» **TASK TO CARRY OUT**
Which lines in the records below contain the word "sidebar"? Copy each one.

Stored records

......

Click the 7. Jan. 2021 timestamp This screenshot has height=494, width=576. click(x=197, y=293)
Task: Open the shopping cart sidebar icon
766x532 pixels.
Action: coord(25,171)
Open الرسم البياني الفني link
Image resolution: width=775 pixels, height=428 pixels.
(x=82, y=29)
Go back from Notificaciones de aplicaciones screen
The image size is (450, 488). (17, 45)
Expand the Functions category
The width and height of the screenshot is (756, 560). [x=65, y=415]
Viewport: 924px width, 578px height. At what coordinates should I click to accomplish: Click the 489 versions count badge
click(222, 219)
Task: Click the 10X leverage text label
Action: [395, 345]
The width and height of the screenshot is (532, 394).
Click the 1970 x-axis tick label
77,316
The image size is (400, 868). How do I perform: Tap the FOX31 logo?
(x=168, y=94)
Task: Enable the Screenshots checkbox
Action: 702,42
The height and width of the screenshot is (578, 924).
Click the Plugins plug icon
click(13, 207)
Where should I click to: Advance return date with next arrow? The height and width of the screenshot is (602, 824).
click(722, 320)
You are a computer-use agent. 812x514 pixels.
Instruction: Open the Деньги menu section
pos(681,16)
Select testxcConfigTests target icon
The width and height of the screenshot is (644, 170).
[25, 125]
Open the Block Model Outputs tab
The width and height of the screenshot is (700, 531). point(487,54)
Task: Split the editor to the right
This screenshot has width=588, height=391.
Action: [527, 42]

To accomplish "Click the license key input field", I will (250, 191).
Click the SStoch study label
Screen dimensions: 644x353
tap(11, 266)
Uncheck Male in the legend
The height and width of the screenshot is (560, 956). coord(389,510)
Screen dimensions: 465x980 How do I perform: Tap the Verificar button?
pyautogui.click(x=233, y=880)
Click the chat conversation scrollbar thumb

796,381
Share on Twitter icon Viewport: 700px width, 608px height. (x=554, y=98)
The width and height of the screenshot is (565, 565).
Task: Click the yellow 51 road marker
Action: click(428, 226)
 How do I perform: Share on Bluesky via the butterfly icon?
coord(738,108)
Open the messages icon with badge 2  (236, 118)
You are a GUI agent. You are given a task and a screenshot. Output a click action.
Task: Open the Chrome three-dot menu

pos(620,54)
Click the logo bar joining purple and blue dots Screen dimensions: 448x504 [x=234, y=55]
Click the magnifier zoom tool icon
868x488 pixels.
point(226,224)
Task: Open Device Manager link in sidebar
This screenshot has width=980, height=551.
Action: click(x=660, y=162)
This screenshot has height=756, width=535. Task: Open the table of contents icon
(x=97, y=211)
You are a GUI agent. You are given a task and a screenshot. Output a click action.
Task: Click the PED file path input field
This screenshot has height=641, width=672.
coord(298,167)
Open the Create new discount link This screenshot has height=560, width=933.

......

» **ANSWER TO THE PROBLEM**
Task: Open the shopping cart sidebar icon
Task: Open Device Manager link in sidebar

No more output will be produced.